After the first awareness of God, there is often a period of questioning and searching. This stage lasts for as long as it takes the person to work through their old concepts about spirituality and make room for new ones. This process can take weeks or months, but I’ve seen people come around after only a few days. Others stay in search mode for years before coming to an awareness of some kind: “Oh…so this is what God’s really like,” they say. After the awakening, you continue on your spiritual journey;
how does that work out?
Spiritual awakening means that we stop fooling ourselves into thinking we’re more grounded in reality than we actually are. The clearer our vision becomes, the more we see how far short of reality our old beliefs and actions were. This can be tough on us and those around us–partly because we’re not perfect just because we’ve had an awakening, partly because we’re driven to show others that they don’t have to suffer as much as they think they do.
How long does this process take?
It depends on the person’s depth of insight and commitment to personal growth after the initial awakening. Some make rapid progress; others remain stuck in self-preoccupation despite their new awareness. All I can say is that if people aren’t growing after having had a spiritual awakening, it might be time for them to look at why not. Are there any other factors to consider?
As mentioned earlier, the prime time for these events is between thirty and forty-five. More men than women seem to have spiritual awakenings; also, more people in their twenties go through this kind of crisis without coming to full awareness. [By “this kind of crisis,” the author means a situation like Ajahn Sumedho’s, but not necessarily becoming an initiate/disciple under someone already awake.]
Is it possible for spiritual awakenings to happen at other times in life?
Yes, I’ve known quite a few people who had them after age forty-five. Some needed less time than others before they could begin to live fully within their new reality and understand its implications for them and those around them. When people are older, it can take them longer to break free from their previous way of being.
How do you know when you’ve had an awakening?
Rarely do people wake up suddenly and say, “Eureka! I see God!” Instead, there’s usually a gradual process during which the person masters certain insights and gradually becomes able to live within their new awareness.
The most important change comes in not identifying with the small self anymore, but depending on our own inner resources for happiness and security instead. We enjoy what other people find fulfilling–friends, family, career success; we just don’t depend on getting these things for our happiness or self-esteem. Gradually we become more compassionate toward others because we understand their suffering and feel less need to compete.

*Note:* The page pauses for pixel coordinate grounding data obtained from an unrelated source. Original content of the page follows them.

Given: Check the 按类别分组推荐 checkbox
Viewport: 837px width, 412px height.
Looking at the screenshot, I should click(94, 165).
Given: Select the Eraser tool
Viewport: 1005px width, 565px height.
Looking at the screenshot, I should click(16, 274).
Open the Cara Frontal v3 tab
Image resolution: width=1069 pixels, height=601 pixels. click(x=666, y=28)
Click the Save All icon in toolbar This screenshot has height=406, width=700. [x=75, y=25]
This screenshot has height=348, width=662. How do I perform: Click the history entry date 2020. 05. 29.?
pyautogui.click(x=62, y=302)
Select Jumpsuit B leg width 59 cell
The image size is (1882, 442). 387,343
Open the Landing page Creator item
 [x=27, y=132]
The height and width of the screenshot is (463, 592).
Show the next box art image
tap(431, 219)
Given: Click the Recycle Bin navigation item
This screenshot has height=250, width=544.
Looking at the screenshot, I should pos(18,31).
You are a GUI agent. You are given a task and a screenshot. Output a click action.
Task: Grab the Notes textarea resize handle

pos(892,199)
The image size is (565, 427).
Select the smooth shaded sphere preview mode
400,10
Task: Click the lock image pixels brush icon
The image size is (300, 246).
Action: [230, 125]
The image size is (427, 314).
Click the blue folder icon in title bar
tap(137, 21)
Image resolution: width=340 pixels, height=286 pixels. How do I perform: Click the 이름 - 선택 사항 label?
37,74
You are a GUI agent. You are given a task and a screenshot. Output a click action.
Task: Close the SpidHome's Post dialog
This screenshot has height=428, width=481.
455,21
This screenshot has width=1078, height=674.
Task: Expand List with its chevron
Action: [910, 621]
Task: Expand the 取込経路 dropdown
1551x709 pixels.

What sorts of things do people tend to question after they’ve had a spiritual awakening?
After an awakening, many people wonder: Am I doing what’s right with my life? Do I still want the same goals for myself that I did before? How can I live according to what really matters in life rather than simply going along with social conventions and expectations? Are my relationships helping me grow or holding me back from becoming who I really am–and if they’re holding me back, how do I confront them without destroying important ties? [I love this paragraph because it implies such strong self-determination.]